Ya, variable yang dia ikutkan sangat banyak, sehingga ia selalu menghargai adanya perbedaan yang ada. Lebih kompleks memandang suatu hasil dan tidak pernah MEMBANDINGKAN DENGAN DIRINYA SENDIRI! Karakter ini lah yang sering saya namai: moderat memandang manusia. Tanpa embel-embel apapun, memandang manusia sebagai manusia biasa.

Cuplikan dari dia yang paling saya ingat adalah perkataan Michele Obama, “Saya selalu mengingatkan suami saya bahwa dia hanyalah manusia biasa”.

Ya, manusia biasa. Jika kita mau memandang semuanya dengan kacamata manusia biasa, niscaya kita tidak akan pernah silau dengan kehebatan orang atau justru merasa merendahkan orang yang jauh di bawah kita. Semua mempunyai kelebihan masing-masing, yang tidak kita miliki.

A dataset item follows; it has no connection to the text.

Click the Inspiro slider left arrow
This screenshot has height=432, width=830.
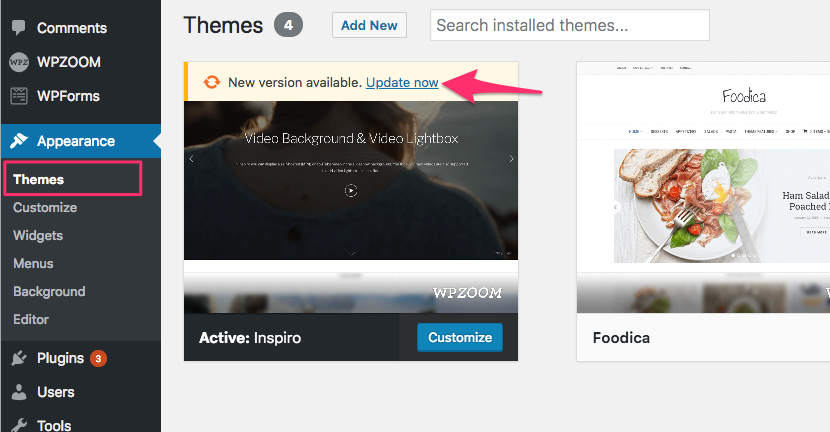pos(191,158)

Kembali ke temanku ini. Aku juga mengagumi pemikirannya, cara pandang dia dengan semua karakternya yang plus minus. Sama dengan sahabat pertama, dia selalu ada di saat senang atau tidak senang. Suka memuji jika ada pencapaian yang telah aku raih. Juka suka ngomel-ngomel kalau ada kesalahan yang aku perbuat, sengaja atau tidak. Sama-sama keras kepala, hobi debat kusir dengan diriku. Yang ujungnya hanya satu, pemikiranmu punyamu, pemikiranku biar menjadi milikku, okey?

Terkadang saya lebih pro dengan sahabat kedua ini karena sikap membumi kita akan membawa ke arah karakter khusnudzan (berpikir positif) dalam memandang segala persoalan hidup juga bisa menjadikan diri kita spesial. Bisa menghargai diri sendiri apa adanya, karena kita spesial daripada yang lain. Limited edition, bahasa pasarnya.

Daripada sikap sahabat pertama saya yang cenderung pragmatis, tidak mau tahu kondisi orang lain. Semaunya sendiri menilai orang. Sahabat kedua saya ini adalah lawan sifatnya!

Tapi, kadang saya juga pro dengan sahabat pertama ini. Mengapa? Sikap perfeksionis itu sangat diperlukan untuk “memaksa” diri keluar dari zona nyaman. Menjadikan potensi diri melejit, untuk menjadi yang terbaik dari yang baik. Pemaksaan itu perlu, bahkan fardhu ‘ain. Bagaimana caranya? Salah satu yang paling praktis adalah berpacu pada hasil yang terbaik. Dengan memasang target yang terbaik, pasti mau tidak mau kita akan berjuang sekuat tenaga untuk meraihnya. Seperti perjuangan mempertahankan hidup dan mati, semuanya harus direncanakan sehingga setiap jengkal langkah adalah bagian puzzle terbaik untuk merangkai asa yang terbaik pula. Jangan sampai ada cacat walaupun hanya sejengkal.

Nah, tau begini saya sering plin plan sendiri. Soalnya saya bukan termasuk kedua-duanya, juga bukan yang lain. Alias, terkadang saya menjadi sahabat pertama, kadang menjadi sahabat kedua. Ah, kalau bermain api pasti lama kelamaan bisa terbakar juga, walaupun awalnya baru sangit. Sahabat selalu menjadi bagian dari cara berpikir kita terhadap kehidupan. Sedikit atau banyak, pasti!